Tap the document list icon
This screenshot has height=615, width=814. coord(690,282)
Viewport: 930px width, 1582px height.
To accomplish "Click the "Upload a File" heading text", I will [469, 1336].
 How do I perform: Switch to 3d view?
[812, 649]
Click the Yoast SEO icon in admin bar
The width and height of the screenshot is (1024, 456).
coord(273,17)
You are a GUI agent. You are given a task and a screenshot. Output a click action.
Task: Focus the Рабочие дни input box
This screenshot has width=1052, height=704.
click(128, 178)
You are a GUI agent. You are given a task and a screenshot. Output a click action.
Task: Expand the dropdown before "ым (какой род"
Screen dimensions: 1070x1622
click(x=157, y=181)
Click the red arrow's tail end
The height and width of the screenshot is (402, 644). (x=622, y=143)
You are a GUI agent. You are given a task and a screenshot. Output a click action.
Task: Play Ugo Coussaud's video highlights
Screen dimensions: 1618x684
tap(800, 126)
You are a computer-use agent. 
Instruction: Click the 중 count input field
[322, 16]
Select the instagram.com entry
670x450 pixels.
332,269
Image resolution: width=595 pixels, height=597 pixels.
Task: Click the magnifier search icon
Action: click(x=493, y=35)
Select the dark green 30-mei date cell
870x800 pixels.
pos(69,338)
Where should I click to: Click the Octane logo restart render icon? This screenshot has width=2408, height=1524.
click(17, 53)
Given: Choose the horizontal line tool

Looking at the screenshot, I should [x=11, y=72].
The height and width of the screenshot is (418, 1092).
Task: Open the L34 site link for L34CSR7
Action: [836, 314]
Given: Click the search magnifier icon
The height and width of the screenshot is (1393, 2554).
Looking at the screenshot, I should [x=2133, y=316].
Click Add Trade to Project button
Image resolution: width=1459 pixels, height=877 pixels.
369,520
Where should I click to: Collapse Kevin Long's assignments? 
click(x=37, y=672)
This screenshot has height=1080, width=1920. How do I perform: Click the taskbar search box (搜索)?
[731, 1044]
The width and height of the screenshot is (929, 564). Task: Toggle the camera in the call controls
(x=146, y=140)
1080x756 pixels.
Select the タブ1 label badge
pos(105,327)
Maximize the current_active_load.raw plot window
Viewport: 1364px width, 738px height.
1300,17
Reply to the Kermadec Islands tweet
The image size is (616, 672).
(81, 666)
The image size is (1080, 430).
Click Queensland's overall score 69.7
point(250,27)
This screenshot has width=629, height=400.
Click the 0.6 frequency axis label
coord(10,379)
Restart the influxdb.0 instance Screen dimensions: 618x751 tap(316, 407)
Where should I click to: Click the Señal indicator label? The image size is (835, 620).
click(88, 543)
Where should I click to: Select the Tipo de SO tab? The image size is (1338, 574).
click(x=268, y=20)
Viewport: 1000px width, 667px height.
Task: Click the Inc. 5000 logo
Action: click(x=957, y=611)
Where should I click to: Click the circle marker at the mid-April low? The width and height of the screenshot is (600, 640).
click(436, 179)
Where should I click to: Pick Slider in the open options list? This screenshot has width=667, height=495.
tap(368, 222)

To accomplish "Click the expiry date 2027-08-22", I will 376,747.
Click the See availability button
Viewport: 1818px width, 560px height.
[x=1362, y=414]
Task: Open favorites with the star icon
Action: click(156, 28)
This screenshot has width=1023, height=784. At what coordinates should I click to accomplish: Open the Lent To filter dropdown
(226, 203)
● ● ● ● ● ● ●
▶ [Task requirements]: Copy out every one of the entries above, line for line, with nothing changed.

▶ [Output of the exercise]:
Tap the document list icon
This screenshot has height=615, width=814. coord(690,282)
Viewport: 930px width, 1582px height.
To accomplish "Click the "Upload a File" heading text", I will [469, 1336].
 How do I perform: Switch to 3d view?
[812, 649]
Click the Yoast SEO icon in admin bar
The width and height of the screenshot is (1024, 456).
coord(273,17)
You are a GUI agent. You are given a task and a screenshot. Output a click action.
Task: Focus the Рабочие дни input box
This screenshot has width=1052, height=704.
click(128, 178)
You are a GUI agent. You are given a task and a screenshot. Output a click action.
Task: Expand the dropdown before "ым (какой род"
Screen dimensions: 1070x1622
click(x=157, y=181)
Click the red arrow's tail end
The height and width of the screenshot is (402, 644). (x=622, y=143)
You are a GUI agent. You are given a task and a screenshot. Output a click action.
Task: Play Ugo Coussaud's video highlights
Screen dimensions: 1618x684
tap(800, 126)
You are a computer-use agent. 
Instruction: Click the 중 count input field
[322, 16]
Select the instagram.com entry
670x450 pixels.
332,269
Image resolution: width=595 pixels, height=597 pixels.
Task: Click the magnifier search icon
Action: click(x=493, y=35)
Select the dark green 30-mei date cell
870x800 pixels.
pos(69,338)
Where should I click to: Click the Octane logo restart render icon? This screenshot has width=2408, height=1524.
click(17, 53)
Given: Choose the horizontal line tool

Looking at the screenshot, I should [x=11, y=72].
The height and width of the screenshot is (418, 1092).
Task: Open the L34 site link for L34CSR7
Action: [836, 314]
Given: Click the search magnifier icon
The height and width of the screenshot is (1393, 2554).
Looking at the screenshot, I should [x=2133, y=316].
Click Add Trade to Project button
Image resolution: width=1459 pixels, height=877 pixels.
369,520
Where should I click to: Collapse Kevin Long's assignments? 
click(x=37, y=672)
This screenshot has height=1080, width=1920. How do I perform: Click the taskbar search box (搜索)?
[731, 1044]
The width and height of the screenshot is (929, 564). Task: Toggle the camera in the call controls
(x=146, y=140)
1080x756 pixels.
Select the タブ1 label badge
pos(105,327)
Maximize the current_active_load.raw plot window
Viewport: 1364px width, 738px height.
1300,17
Reply to the Kermadec Islands tweet
The image size is (616, 672).
(81, 666)
The image size is (1080, 430).
Click Queensland's overall score 69.7
point(250,27)
This screenshot has width=629, height=400.
Click the 0.6 frequency axis label
coord(10,379)
Restart the influxdb.0 instance Screen dimensions: 618x751 tap(316, 407)
Where should I click to: Click the Señal indicator label? The image size is (835, 620).
click(88, 543)
Where should I click to: Select the Tipo de SO tab? The image size is (1338, 574).
click(x=268, y=20)
Viewport: 1000px width, 667px height.
Task: Click the Inc. 5000 logo
Action: click(x=957, y=611)
Where should I click to: Click the circle marker at the mid-April low? The width and height of the screenshot is (600, 640).
click(436, 179)
Where should I click to: Pick Slider in the open options list? This screenshot has width=667, height=495.
tap(368, 222)

To accomplish "Click the expiry date 2027-08-22", I will 376,747.
Click the See availability button
Viewport: 1818px width, 560px height.
[x=1362, y=414]
Task: Open favorites with the star icon
Action: click(156, 28)
This screenshot has width=1023, height=784. At what coordinates should I click to accomplish: Open the Lent To filter dropdown
(226, 203)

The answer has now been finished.